The basic structure is the same as the simple case including the anonymous function definition and timestamp extraction.

After that the code generated for the custom function has only changed slightly:

  • The out.Red and out.IR identifiers have been replaced with code which references the fields of a struct pointed to by a C pointer pOut.
  • The next keyword has been expanded to include
    • incrementing the pOut pointer
    • a bounds check to ensure we don’t overwrite the struct array that was passed in
    • incrementing the timestamp value based on the time between samples defined in the JSON definition

A little more info on the custom pseudocode language

When I first started trying to use pseudocode to define the custom decode function, I thought it would be easy enough to use “syntax translation” – and hopefully tried to implment this using a set of regular expression substitution operations. This didn’t work at all. Even for a very simple language regular expressions don’t handle things like nested operations at all well.
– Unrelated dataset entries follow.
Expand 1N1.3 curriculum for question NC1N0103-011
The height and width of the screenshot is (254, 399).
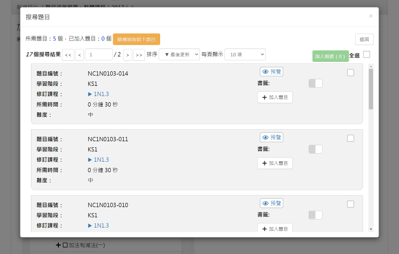[98, 160]
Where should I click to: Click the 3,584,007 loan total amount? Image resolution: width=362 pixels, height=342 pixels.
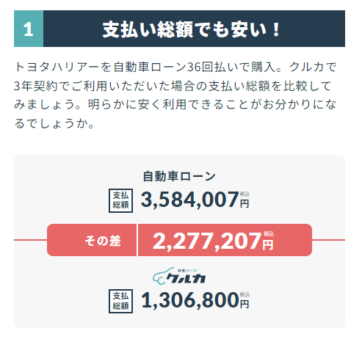tap(190, 200)
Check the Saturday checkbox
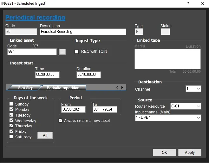The image size is (209, 163). (11, 137)
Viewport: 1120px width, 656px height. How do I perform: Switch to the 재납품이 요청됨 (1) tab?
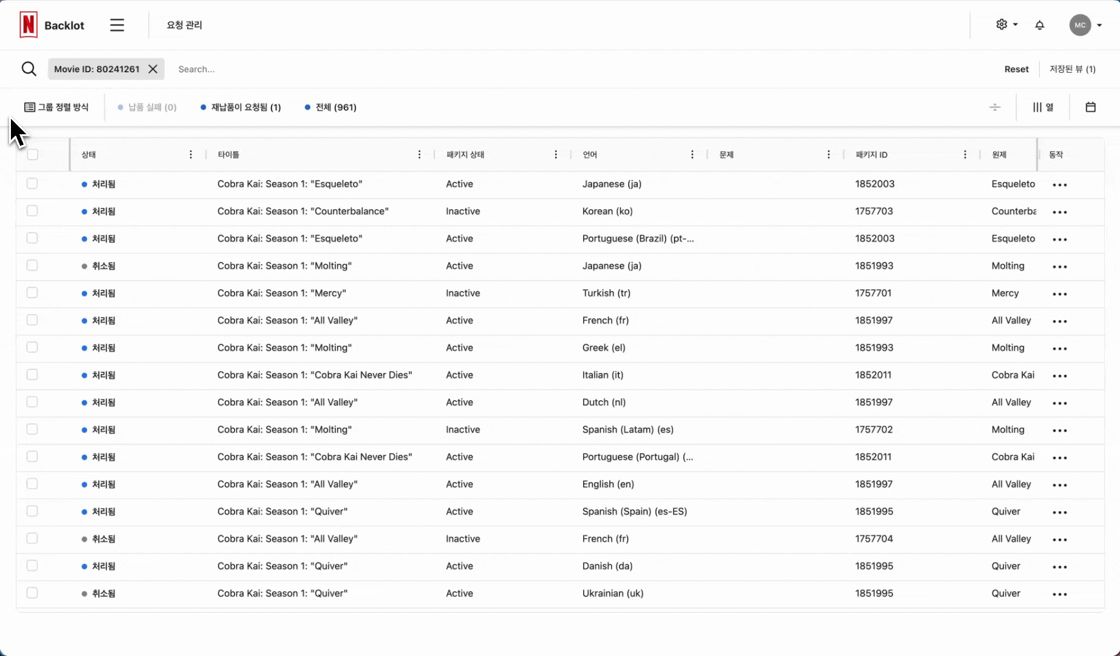(x=241, y=108)
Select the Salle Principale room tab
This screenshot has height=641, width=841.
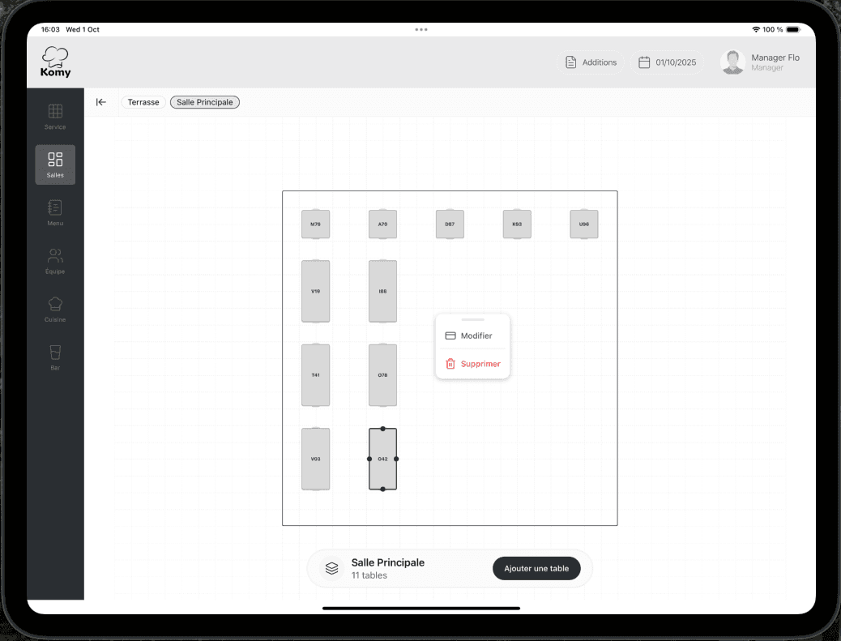click(x=205, y=102)
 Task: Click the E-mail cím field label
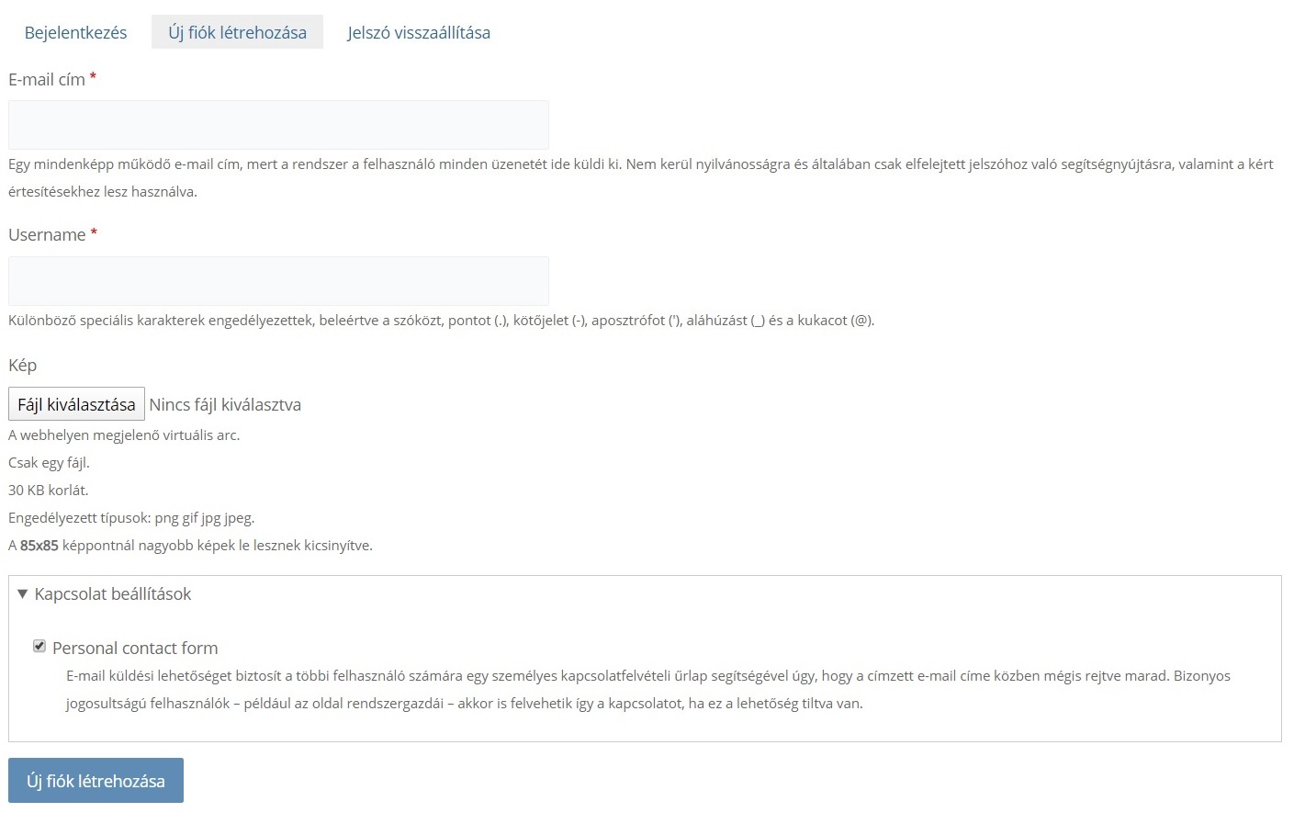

I then looked at various python libraries for lexical analysis, tokenization, parsing, etc. I looked at PLY and PyParsing and, while both look like they would easily handle my requirements, I felt that a simpler approach must be viable. A little more googling and chat-gpt-ing later, I’d arrived at some very simple code to tokenize the pseudocode. Converting these tokens into different languages is then pretty straightforward, mainly because the pseudocode language has been defined without any fancy features that might be hard to achieve in some languages.

Amazingly, the lexer function itself (which I confess was almost entirely written by Chat-GPT) is just:

    def lexer(self, code):
        tokens_re = '|'.join('(?P<%s>%s)' % pair for pair in self.token_dict)
        for mo in re.finditer(tokens_re, code):
            kind = mo.lastgroup
            value = mo.group()
            if kind == 'WHITESPACE' or kind == 'NEWLINE':
                continue
            elif kind in ('NUM_INT', 'NUM_FLOAT'):
                value = float(value) if '.' in value else int(value)
            yield kind, value

The full code this this is part of my RaftI2C library.